Convolution-enhanced Image Transformer (CeiT)

Updated 29 January 2026

Convolution-enhanced Image Transformer (CeiT) is a vision model that merges convolutional mechanisms with Transformers to better capture local spatial details.
It employs a convolutional stem, locally-enhanced feed-forward layers, and layer-wise class token attention to improve feature extraction and overall performance.
CeiT achieves faster convergence and higher accuracy on benchmarks like ImageNet while maintaining negligible computational overhead compared to traditional ViT/DeiT.

The Convolution-enhanced Image Transformer (CeiT) is a vision model architecture that integrates convolutional mechanisms into Transformer-based image classification pipelines. CeiT was developed to address the limitations of pure Transformers, such as ViT and DeiT, which exhibit deficiencies in learning local spatial structures and often require extensive training data or auxiliary supervision to reach CNN-level accuracy. By incorporating convolutional modules—specifically a convolutional stem for rich low-level feature representation, local mixing feed-forward layers, and a hierarchical class token attention mechanism—CeiT achieves improved data efficiency, faster convergence, and superior accuracy on standard benchmarks, all with negligible computational overhead relative to vanilla Vision Transformers (Yuan et al., 2021).

1. Architectural Foundation and Motivation

CeiT preserves the high-level pipeline of image Transformers such as ViT, comprising an image tokenization stem, a sequence of $L$ Transformer encoder blocks (each with Multi-Head Self-Attention and a feed-forward sub-layer), and a class readout token for prediction.
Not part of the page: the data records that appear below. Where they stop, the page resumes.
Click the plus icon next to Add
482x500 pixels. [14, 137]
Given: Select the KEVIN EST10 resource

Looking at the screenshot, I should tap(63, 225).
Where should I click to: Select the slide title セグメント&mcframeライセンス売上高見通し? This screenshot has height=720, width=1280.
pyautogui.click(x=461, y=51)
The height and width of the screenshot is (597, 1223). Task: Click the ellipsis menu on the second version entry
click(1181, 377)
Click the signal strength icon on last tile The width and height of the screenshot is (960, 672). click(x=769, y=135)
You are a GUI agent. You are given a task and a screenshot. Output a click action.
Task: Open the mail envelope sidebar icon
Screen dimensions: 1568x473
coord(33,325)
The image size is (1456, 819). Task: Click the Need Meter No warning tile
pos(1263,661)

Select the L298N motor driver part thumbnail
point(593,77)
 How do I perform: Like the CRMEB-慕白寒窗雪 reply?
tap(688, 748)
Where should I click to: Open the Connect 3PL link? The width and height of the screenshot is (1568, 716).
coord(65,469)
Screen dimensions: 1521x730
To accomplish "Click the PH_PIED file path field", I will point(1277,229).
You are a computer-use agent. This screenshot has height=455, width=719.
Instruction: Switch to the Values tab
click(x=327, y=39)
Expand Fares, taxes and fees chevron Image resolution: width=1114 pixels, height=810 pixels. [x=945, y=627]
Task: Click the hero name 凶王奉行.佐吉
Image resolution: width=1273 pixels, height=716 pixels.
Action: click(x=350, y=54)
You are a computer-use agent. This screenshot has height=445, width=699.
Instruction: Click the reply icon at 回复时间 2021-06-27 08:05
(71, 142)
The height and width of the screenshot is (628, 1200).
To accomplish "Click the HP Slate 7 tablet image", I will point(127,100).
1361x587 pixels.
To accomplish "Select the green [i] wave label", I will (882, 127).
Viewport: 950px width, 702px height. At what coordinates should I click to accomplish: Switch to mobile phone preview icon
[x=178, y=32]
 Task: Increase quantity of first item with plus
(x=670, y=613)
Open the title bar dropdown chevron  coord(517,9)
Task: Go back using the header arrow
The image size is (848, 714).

The distinguishing feature is the explicit introduction of convolutional inductive biases, aiming to more faithfully extract and process local image patterns, mirroring the translation invariance and spatial coherence naturally encoded by CNNs.

Pure Transformer architectures for vision tasks tokenize the image into large patches (for instance, $16\times16$ ) and treat all patches as exchangeable, relying on global self-attention and pointwise feed-forward nets. This results in the loss of fine-grained local structures. CeiT circumvents these deficiencies through three main modules: a convolutional Image-to-Tokens stem, Locally-enhanced Feed-Forward layers, and Layer-wise Class token Attention.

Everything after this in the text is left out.